→ The task
The pictures stay out. Please retype every line below exactly.

┄┄┄┄┄┄

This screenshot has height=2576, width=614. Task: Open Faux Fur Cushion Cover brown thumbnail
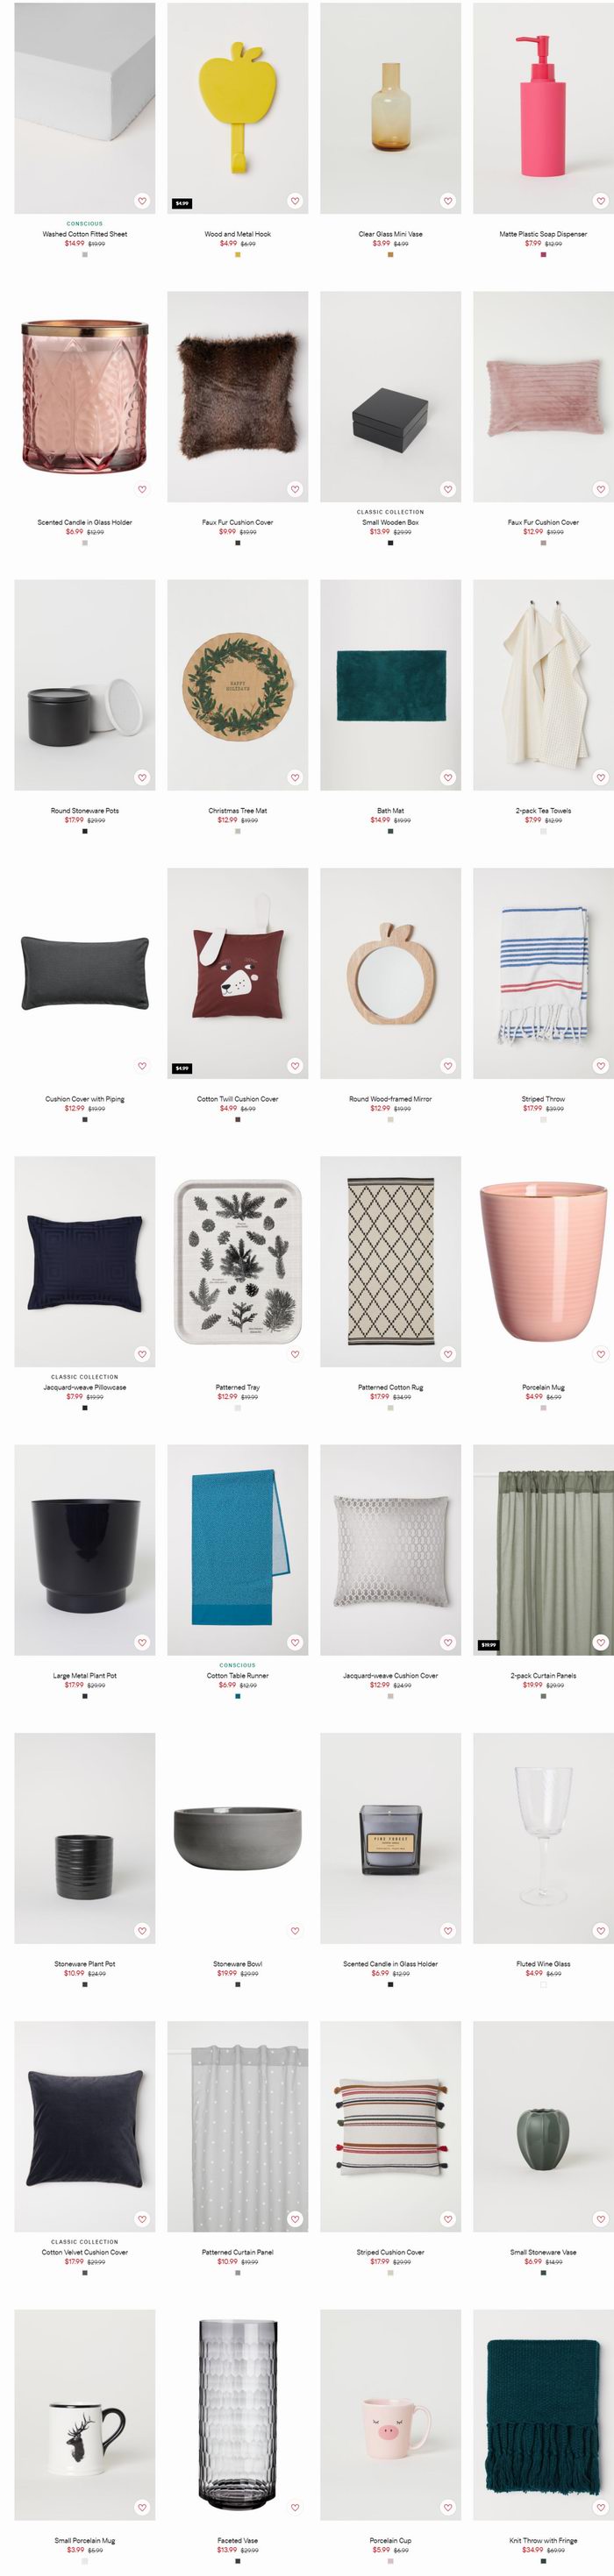click(x=238, y=396)
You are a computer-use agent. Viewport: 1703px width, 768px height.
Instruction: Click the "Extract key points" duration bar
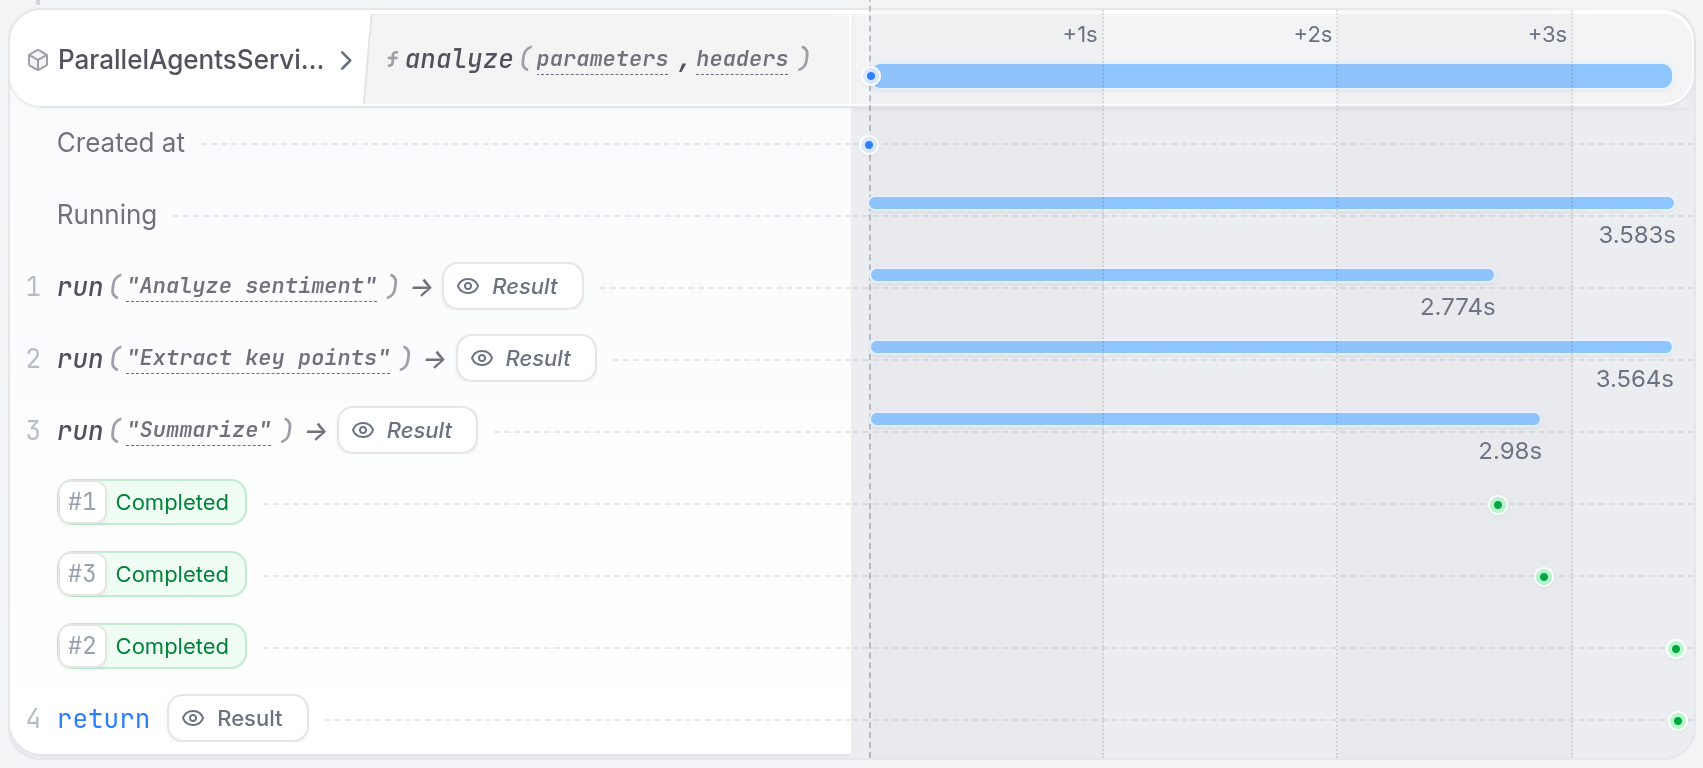click(x=1270, y=346)
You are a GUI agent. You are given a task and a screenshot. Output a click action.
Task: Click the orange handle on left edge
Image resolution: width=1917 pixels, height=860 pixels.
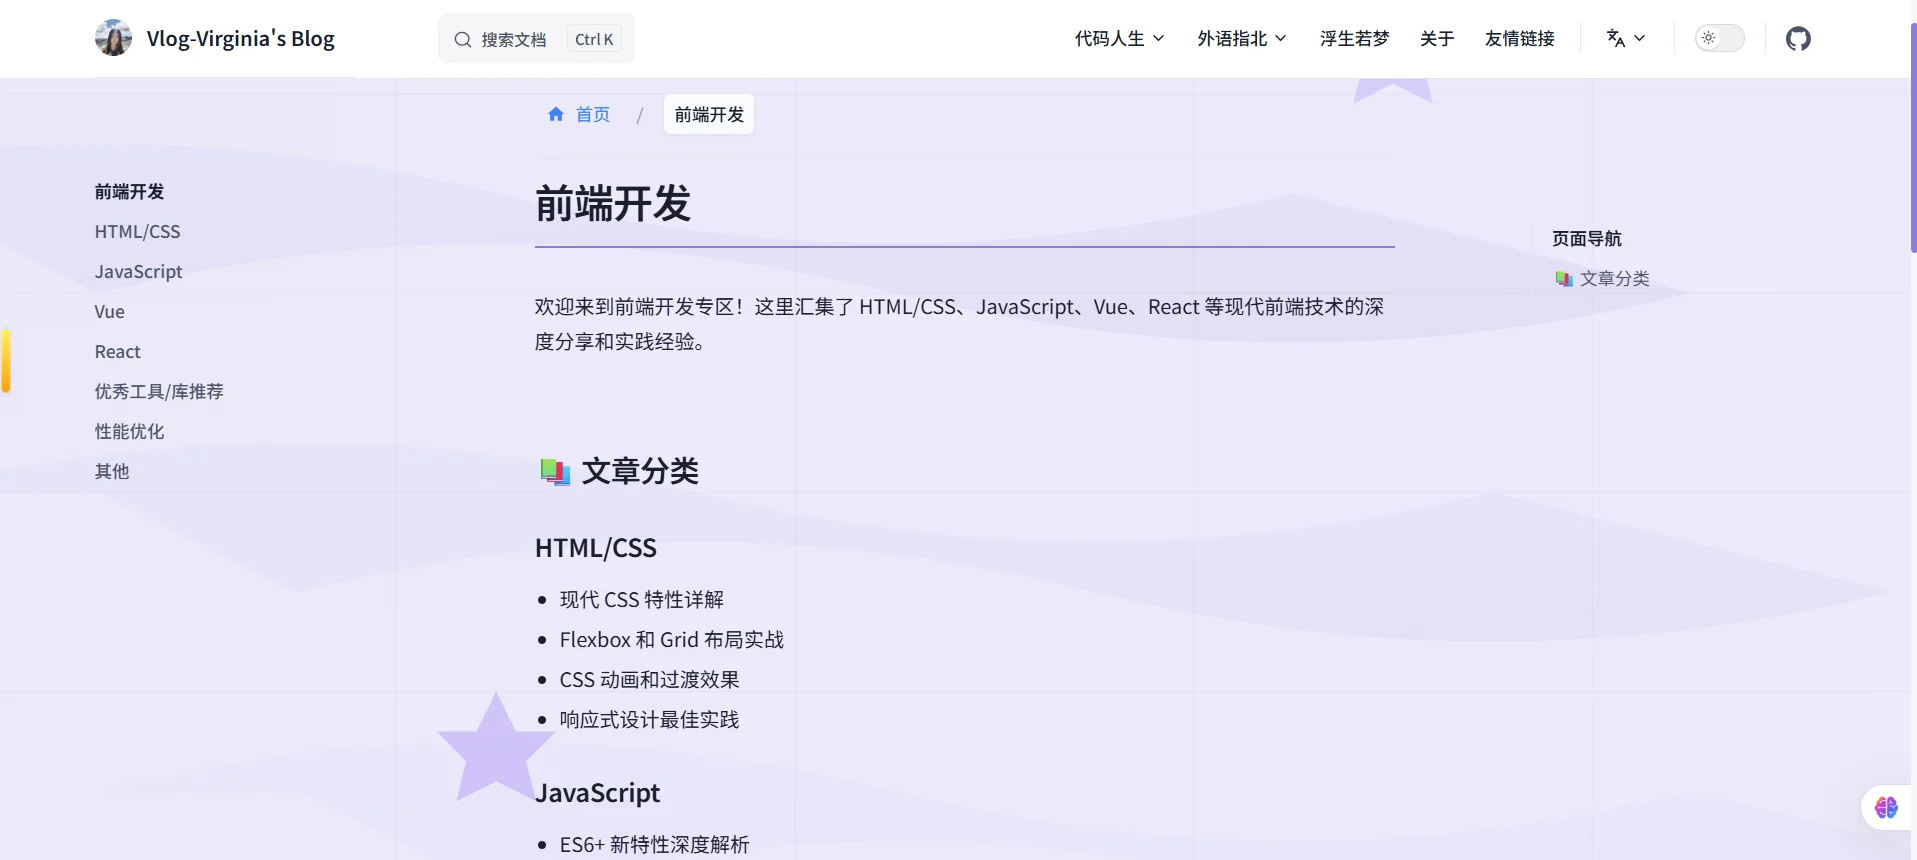[6, 360]
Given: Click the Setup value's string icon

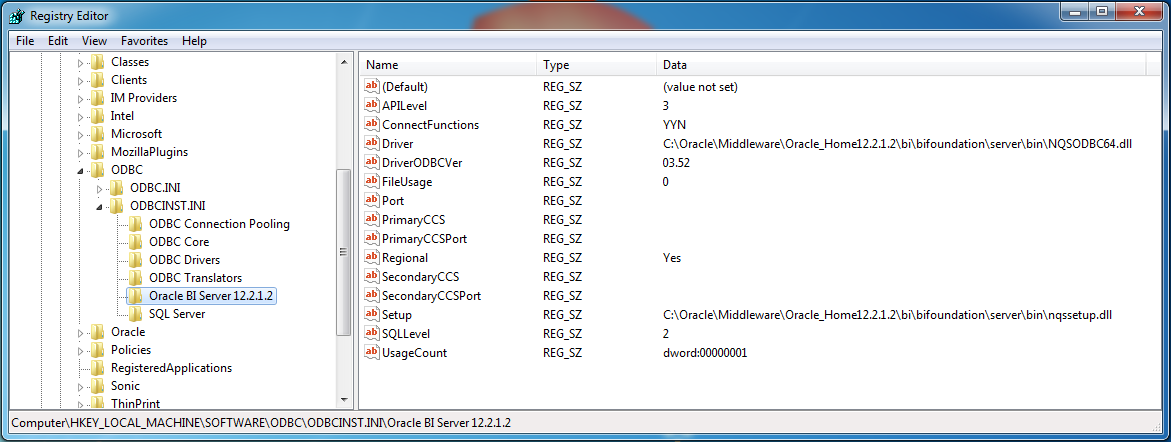Looking at the screenshot, I should (x=372, y=315).
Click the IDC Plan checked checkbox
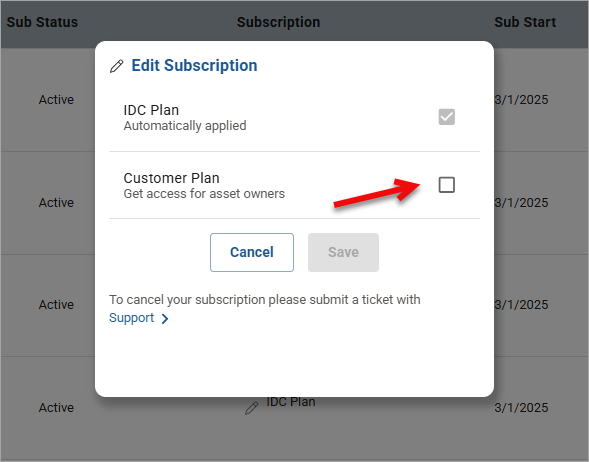 pyautogui.click(x=447, y=117)
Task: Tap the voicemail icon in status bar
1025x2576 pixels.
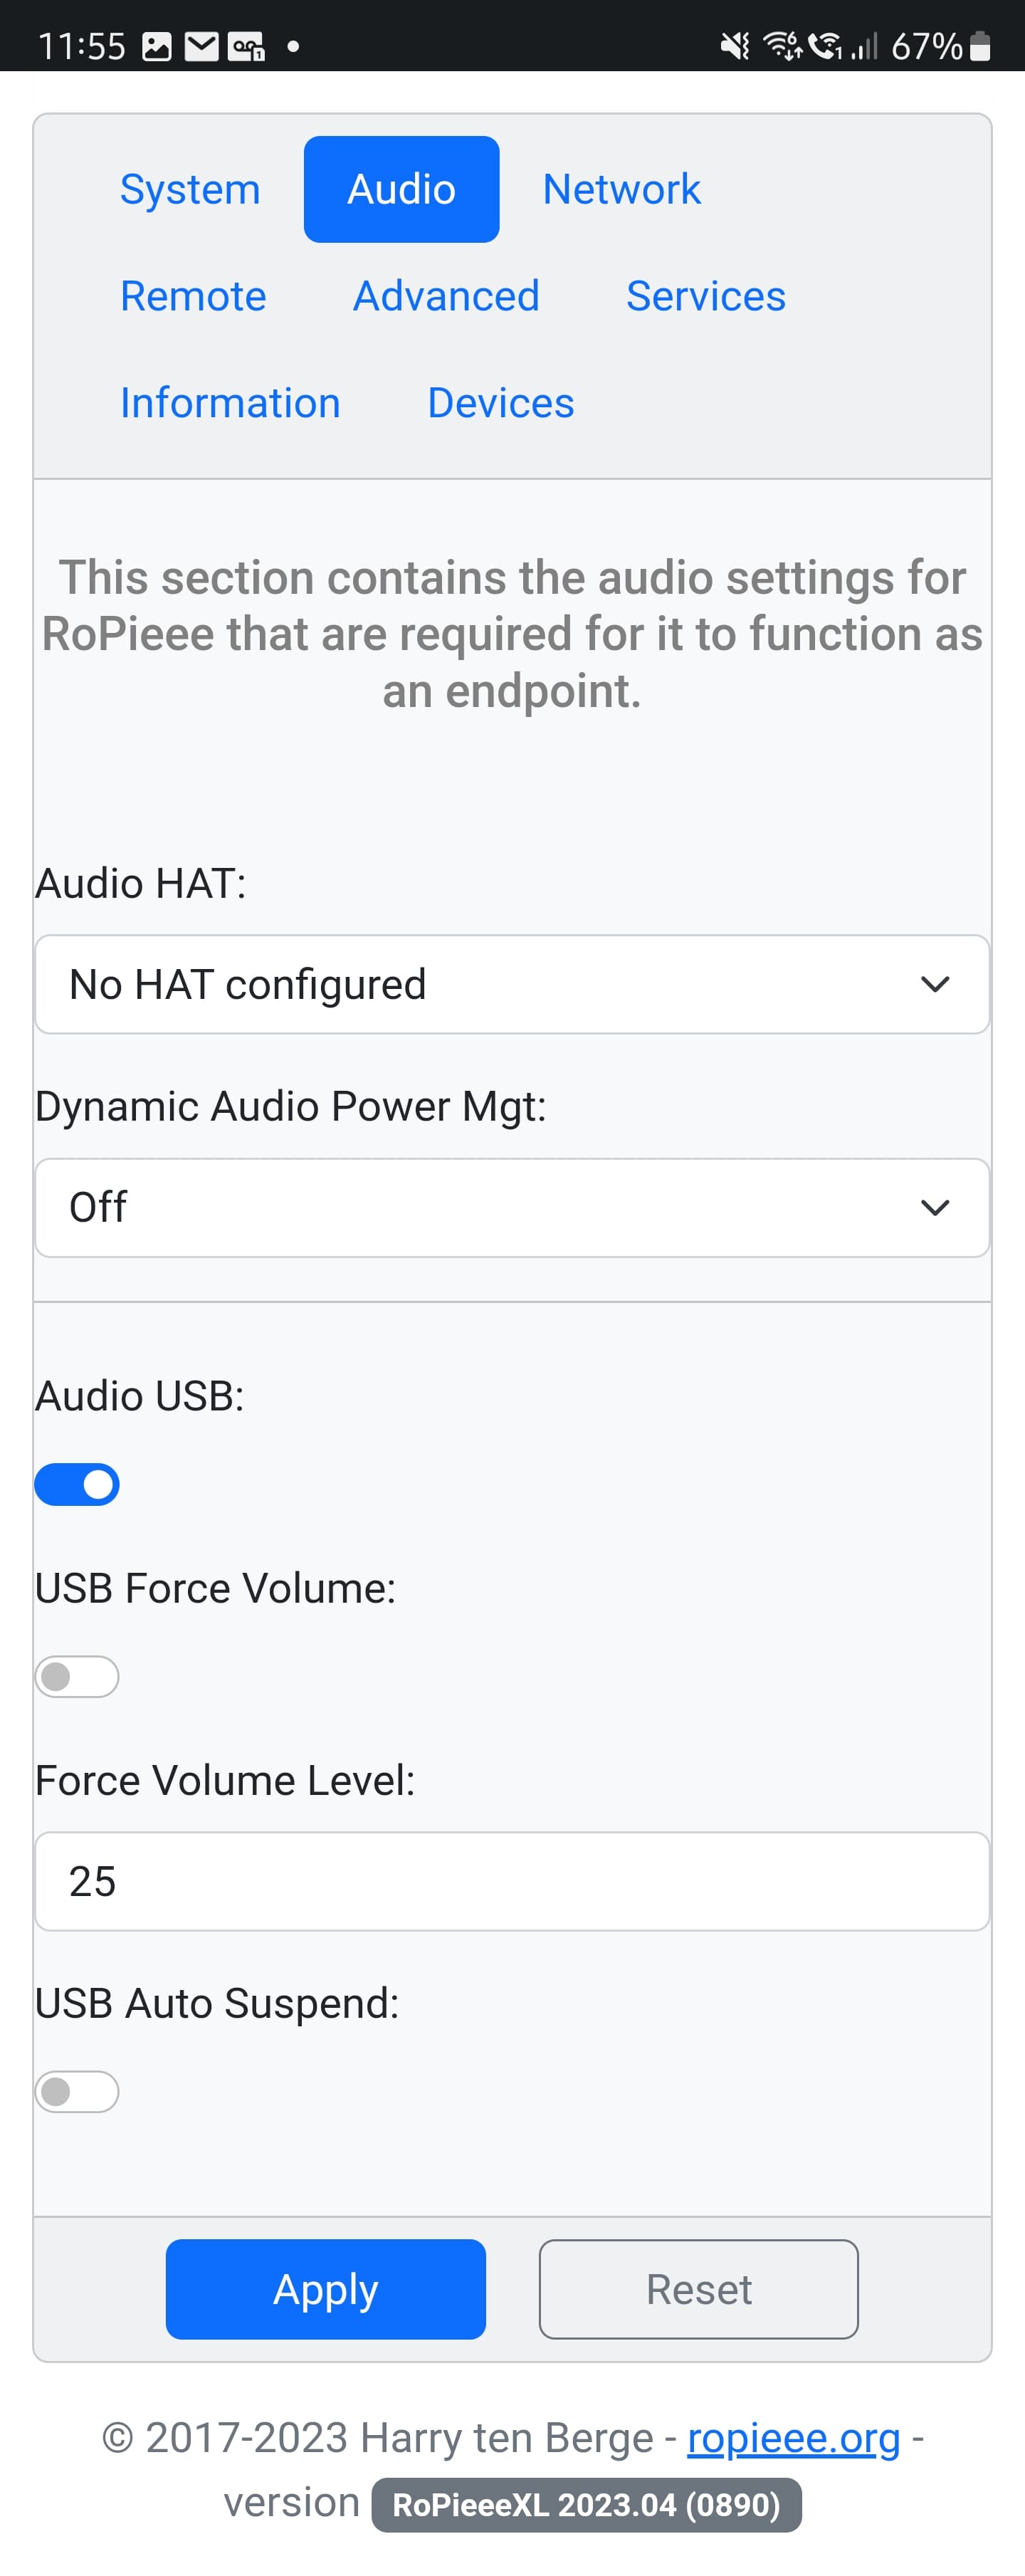Action: tap(246, 47)
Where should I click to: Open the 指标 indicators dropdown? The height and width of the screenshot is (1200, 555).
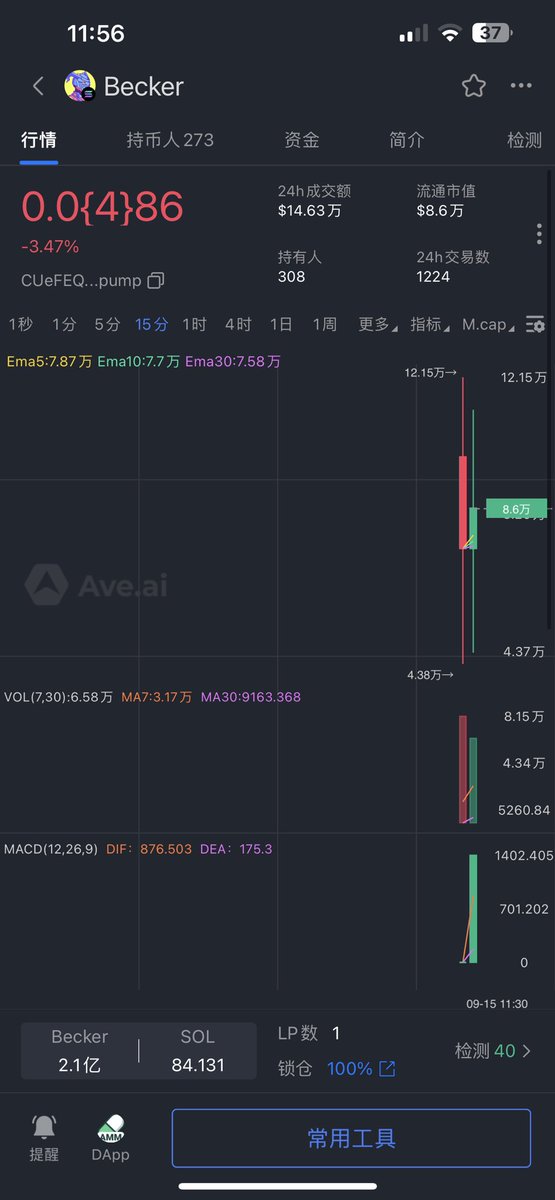(x=430, y=324)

┄┄┄┄┄┄

→ Answer for this exercise
This screenshot has height=2576, width=614. Task: Open Faux Fur Cushion Cover brown thumbnail
click(x=238, y=396)
You are a computer-use agent. Viewport: 1703px width, 768px height.
Instruction: Click the "Extract key points" duration bar
click(x=1270, y=346)
You are a GUI agent. You are given a task and a screenshot. Output a click action.
Task: Click the orange handle on left edge
Image resolution: width=1917 pixels, height=860 pixels.
[6, 360]
Given: Click the Setup value's string icon

Looking at the screenshot, I should (x=372, y=315).
Click the IDC Plan checked checkbox
 pyautogui.click(x=447, y=117)
Task: Tap the voicemail icon in status bar
1025x2576 pixels.
Action: tap(246, 47)
Where should I click to: Open the 指标 indicators dropdown? The height and width of the screenshot is (1200, 555).
(x=430, y=324)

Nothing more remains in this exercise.